New radar images of Saturn’s moon Titan, taken by the Cassini spacecraft, offer tantalizing clues about the moon’s geologic history.

New images from the Cassini spacecraft offer further tests of predictions made by electrical theorist Wallace Thornhill a little more than a year ago.

The region called Xanadu displays dunes, hills, valleys and mountains as high as the Appalachians. In fact, NASA scientists suggest that the landscape looks a lot like Earth’s surface, though it appears to have been carved largely in ice.

"This land is heavily tortured, convoluted and filled with hills and mountains," said Steve Wall, the Cassini radar team's deputy leader at NASA's Jet Propulsion Laboratory. "Xanadu has been washed clean. What is left underneath looks like very porous water ice, maybe filled with caverns."

But this surface profile is a far cry from what NASA scientists had expected prior to the descent of the Huygens probe and prior to these more recent radar images. What scientists expected to find were seas of methane, and the expectation was based on “simple reasoning.” Great volumes of methane are escaping from Titan’s atmosphere. Accepted theory required that this methane be replaced continuously, or it would have run out millions of years ago. But no surface methane has been located.

NASA scientists are now dealing with a familiar puzzle – one that we have observed again and again in the history of comet investigations. If what theory requires is not seen on the surface, it must be hidden under the surface – and in great abundance! (Cf., the futile search for sufficient surface water on comets to sustain the “dirty snowball” theory.) So the theorists began to envision periodic outbursts of methane from subsurface reservoirs, subsequently raining down in vast floods. But no such rains have been observed, nor has flowing methane been found. Therefore, the scientists reason, these rains must be unpredictably episodic!

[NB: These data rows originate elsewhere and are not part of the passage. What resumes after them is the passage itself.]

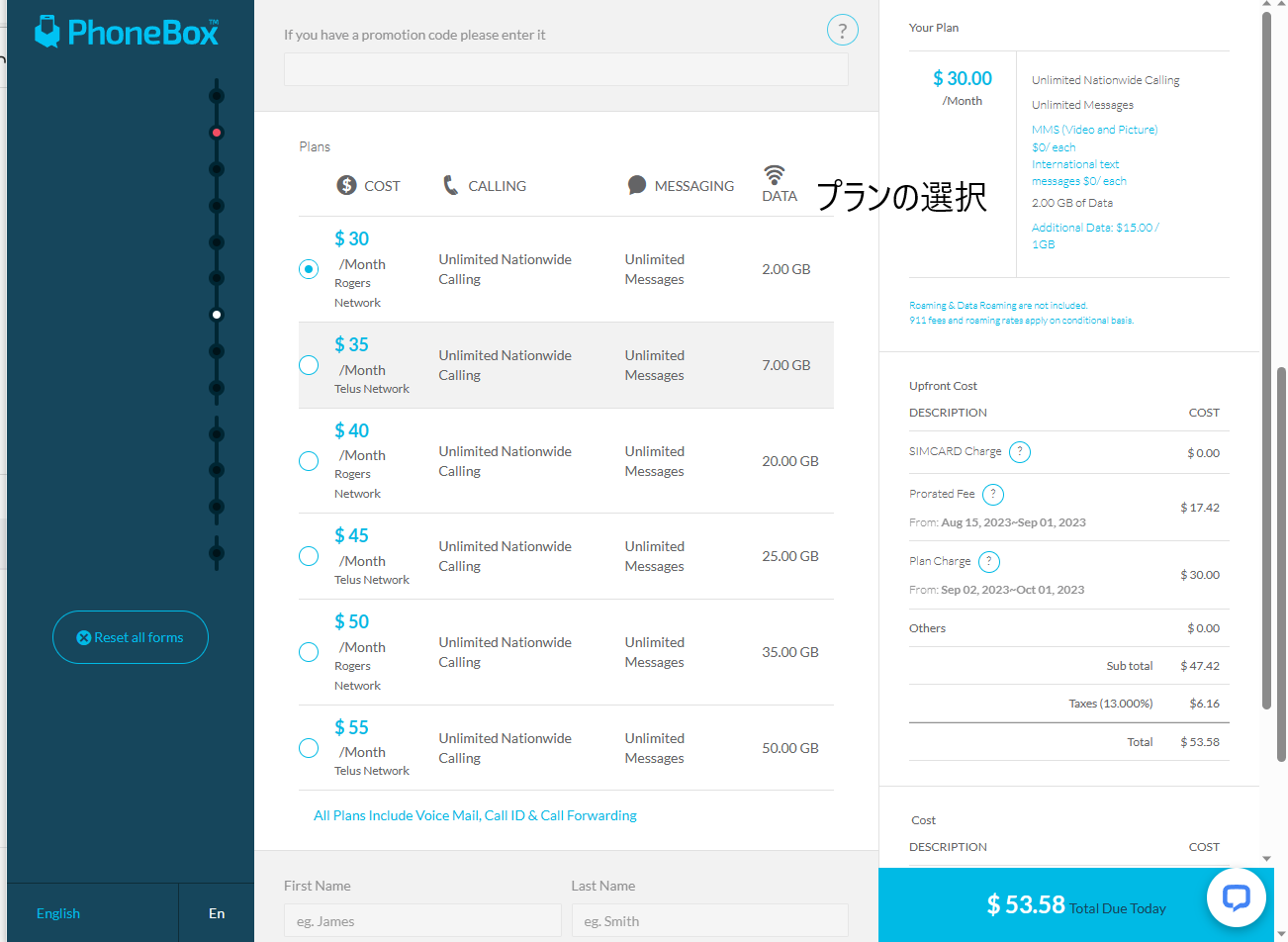1288x942 pixels.
Task: Click the DATA wifi column icon
Action: tap(775, 175)
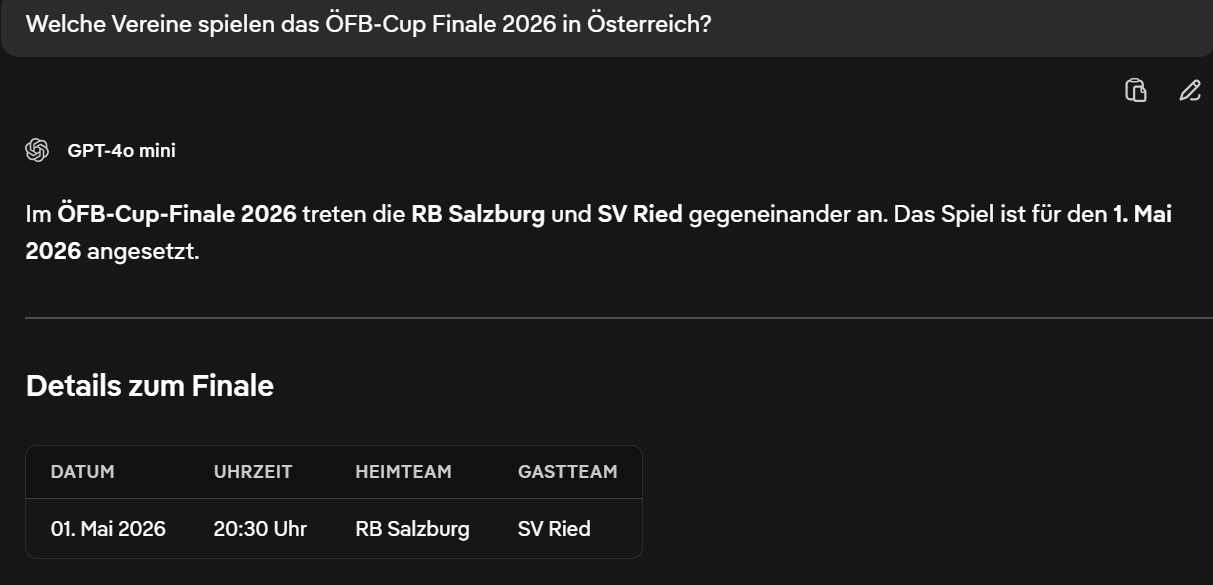Click the pencil edit message icon

[1189, 91]
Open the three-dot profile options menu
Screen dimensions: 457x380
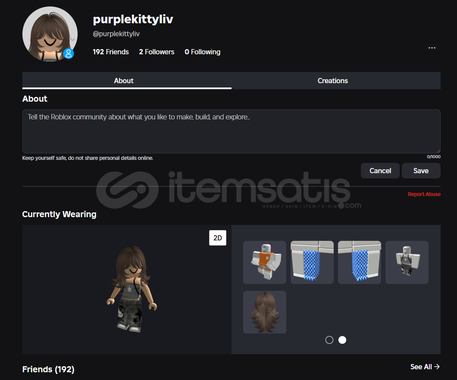pyautogui.click(x=432, y=48)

Following this reasoning, the scientists even have another observational fact to cite. Across the surface of Xanadu, images reveal long winding channels (see picture above), which the scientists identify as methane “river networks.” The NASA press release states, “At the region's western edge, dark sand dunes give way to land cut by river networks, hills and valleys. These narrow river networks flow onto darker areas, which may be lakes.”

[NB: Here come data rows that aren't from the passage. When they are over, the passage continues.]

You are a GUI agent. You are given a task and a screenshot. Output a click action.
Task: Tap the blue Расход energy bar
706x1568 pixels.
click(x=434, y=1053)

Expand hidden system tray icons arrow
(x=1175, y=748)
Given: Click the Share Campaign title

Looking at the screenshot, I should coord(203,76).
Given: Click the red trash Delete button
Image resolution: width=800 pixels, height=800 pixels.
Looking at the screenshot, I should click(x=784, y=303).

But again, flowing methane has never been found on Titan. Though no one can predict the actual state of things on Titan with certainty, we are confident that neither rains of methane nor rivers of methane nor lakes of methane will be found on Titan’s surface. The entire line of reasoning follows from a precarious assumption. We further predict that if the NASA theorists will look at the topography with sufficient care, they will see that the so-called rivers do not follow terrain in the fashion of flowing liquids – which of course is always downhill.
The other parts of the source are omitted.